▸ **PASSAGE PROVIDED**:
● ● ● ● ●

Before telling me that I am crazy, think about it again.
There are plenty of ways to use server-side rendering today, and the practice of sending displayable data through the network has proven to be efficient :
– rendering data logged in the same tool as for backend services
– less client business logic, less coupling between frontends
– multi-channel broadcast on your clients devices (mobile, desktop, television)
Besides, some frameworks are written on top of virtual machines to do the job. Which one specifically ? Node.js
Java has a poor support today, and many companies are considering rewritting their stack just for the dream of going multi-channel.
Some others cannot, … well it is quite expensive.
While the idea of going rogue and starting to rewrite the app seems like the only way to go, there is an intermediairy solution for companies that mainly has code written in Java :
Make your Java api return react elements.
Howto ?

● ● ● ● ●

▸ **DATA TO EXAMINE**:
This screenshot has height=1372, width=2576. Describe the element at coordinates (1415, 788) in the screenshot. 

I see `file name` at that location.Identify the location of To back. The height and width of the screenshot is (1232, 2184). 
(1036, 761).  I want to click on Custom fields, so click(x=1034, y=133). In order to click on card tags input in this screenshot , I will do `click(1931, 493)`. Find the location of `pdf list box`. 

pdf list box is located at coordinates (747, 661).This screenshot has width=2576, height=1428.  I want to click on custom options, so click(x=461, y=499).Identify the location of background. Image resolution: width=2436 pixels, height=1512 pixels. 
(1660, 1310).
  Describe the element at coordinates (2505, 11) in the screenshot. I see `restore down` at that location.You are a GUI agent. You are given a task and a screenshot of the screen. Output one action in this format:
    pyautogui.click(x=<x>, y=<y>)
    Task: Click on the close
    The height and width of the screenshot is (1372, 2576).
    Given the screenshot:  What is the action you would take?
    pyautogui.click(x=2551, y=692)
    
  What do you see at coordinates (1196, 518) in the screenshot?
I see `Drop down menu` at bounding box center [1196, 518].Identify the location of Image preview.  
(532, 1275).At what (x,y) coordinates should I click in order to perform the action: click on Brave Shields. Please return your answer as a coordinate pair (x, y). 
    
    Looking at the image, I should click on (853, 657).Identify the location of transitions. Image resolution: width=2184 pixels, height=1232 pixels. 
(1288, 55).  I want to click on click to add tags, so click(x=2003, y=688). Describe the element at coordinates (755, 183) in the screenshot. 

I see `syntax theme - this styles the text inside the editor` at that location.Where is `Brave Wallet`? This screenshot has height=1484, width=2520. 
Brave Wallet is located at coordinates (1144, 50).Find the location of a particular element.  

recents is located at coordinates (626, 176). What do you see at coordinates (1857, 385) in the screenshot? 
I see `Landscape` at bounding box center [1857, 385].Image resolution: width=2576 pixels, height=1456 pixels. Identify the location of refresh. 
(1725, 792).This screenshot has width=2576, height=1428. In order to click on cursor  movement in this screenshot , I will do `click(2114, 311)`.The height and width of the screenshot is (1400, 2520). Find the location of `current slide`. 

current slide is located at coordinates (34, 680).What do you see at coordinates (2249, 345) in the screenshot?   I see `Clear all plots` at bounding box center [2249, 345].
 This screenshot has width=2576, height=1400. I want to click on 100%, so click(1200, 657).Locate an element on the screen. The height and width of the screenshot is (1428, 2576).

● ● ● ● ●

▸ **TASK REQUIREMENTS**: Restate the part of the server-side rendering text that begins with "Before telling me" and ends with "is quite expensive.", swapping "multi-channel" for "omnichannel".

▸ **EXPECTED ANSWER**:
Before telling me that I am crazy, think about it again.
There are plenty of ways to use server-side rendering today, and the practice of sending displayable data through the network has proven to be efficient :
– rendering data logged in the same tool as for backend services
– less client business logic, less coupling between frontends
– omnichannel broadcast on your clients devices (mobile, desktop, television)
Besides, some frameworks are written on top of virtual machines to do the job. Which one specifically ? Node.js
Java has a poor support today, and many companies are considering rewritting their stack just for the dream of going omnichannel.
Some others cannot, … well it is quite expensive.